BUDGET supermarket giant Iceland is one hurdle away from opening a £1 million “warehouse-style” store in Clydebank town centre – the first of its kind in Scotland.
The firm – which operates close to 900 stores nationwide – has submitted an alcohol licensing application to West Dunbartonshire Council in connection with the planned opening of the10,000 sq ft store under The Food Warehouse.
If the application is approved by the council’s licensing committee next month, it would pave the way for the new store to open in Clyde Retail Park in July – which would also create 20 new jobs.
The Food Warehouse’s managing director Richard Walker told the Post: “The Food Warehouse is a new and exciting concept, offering a truly outstanding food and drink range in an easy-to-shop warehouse setting.

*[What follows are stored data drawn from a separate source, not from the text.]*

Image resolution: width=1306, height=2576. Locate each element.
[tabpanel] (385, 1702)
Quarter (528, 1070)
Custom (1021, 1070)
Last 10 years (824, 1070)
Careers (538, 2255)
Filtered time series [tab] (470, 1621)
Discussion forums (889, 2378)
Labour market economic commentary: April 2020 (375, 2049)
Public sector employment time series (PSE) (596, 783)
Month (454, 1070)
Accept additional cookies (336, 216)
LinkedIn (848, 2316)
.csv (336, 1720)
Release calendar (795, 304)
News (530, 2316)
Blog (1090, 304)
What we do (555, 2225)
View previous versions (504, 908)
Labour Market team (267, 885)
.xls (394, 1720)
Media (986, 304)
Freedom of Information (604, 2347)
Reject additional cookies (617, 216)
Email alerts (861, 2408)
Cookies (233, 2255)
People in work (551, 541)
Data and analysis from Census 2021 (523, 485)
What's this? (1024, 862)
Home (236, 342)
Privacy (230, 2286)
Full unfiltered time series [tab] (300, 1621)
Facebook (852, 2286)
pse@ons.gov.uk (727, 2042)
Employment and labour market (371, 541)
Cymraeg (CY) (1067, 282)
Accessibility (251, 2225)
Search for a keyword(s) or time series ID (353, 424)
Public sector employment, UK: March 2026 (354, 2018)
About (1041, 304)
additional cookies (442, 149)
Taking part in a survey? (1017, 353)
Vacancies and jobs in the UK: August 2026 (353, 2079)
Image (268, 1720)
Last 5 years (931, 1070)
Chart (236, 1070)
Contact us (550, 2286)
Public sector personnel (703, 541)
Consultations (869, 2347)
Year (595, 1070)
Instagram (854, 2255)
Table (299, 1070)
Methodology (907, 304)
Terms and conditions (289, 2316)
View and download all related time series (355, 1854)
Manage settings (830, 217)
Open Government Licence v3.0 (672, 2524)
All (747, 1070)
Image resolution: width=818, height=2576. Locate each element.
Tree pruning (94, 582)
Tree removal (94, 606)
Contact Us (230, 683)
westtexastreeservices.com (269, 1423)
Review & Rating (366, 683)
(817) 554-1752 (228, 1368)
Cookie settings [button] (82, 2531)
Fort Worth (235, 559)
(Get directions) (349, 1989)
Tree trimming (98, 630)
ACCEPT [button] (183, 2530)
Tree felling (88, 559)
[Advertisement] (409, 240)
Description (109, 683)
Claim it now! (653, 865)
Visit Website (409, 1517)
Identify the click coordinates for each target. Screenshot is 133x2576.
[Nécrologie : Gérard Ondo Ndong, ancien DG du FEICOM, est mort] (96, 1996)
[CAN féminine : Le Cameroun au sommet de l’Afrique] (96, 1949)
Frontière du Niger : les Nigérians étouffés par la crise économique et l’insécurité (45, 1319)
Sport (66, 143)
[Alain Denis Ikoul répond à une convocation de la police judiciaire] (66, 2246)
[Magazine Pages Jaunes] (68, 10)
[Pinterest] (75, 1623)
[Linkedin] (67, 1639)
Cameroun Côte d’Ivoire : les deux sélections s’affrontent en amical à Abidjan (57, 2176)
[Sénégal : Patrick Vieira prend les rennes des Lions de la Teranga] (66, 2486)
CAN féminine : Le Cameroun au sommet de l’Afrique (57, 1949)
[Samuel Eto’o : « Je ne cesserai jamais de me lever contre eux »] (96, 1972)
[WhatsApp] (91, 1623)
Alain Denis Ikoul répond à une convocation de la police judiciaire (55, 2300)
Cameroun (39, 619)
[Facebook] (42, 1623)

“We and our landlord together intend to make a £1 million investment at The Clyde Retail Park, bringing new life to a property that has lain vacant for around a year and creating more than 20 good new jobs for local people.
“We very much hope that the licensing committee will look favourably on our application as this is the final hurdle we need to overcome before going ahead with our investment at Clydebank and beginning what we hope will be the roll-out of The Food Warehouse across Scotland, creating many more new jobs and more opportunities for our Scottish food and drink suppliers.”
The Food Warehouse stores are more than twice the size of a typical Iceland high street store and stock the complete Iceland range, as well as extended ranges of luxury and speciality frozen food, chilled meat and fresh produce, fine wines and craft beers, a wide selection of value bulk packs of grocery products, and selected bargain homeware lines.
Local politicians and business chiefs have already welcomed the prospect of the new store.
Damon Scott, chief executive of Dunbartonshire Chamber of Commerce, said: “The chamber welcomes investment and job creation that generates a wider benefit and sits well within the current provision.”
Gil Paterson, MSP for Clydebank, added: “I welcome new business coming to Clydebank and bringing jobs. Economic growth is key to alleviating many core problems facing Scotland, such as child poverty. The more who have jobs, the healthier our local economy is.”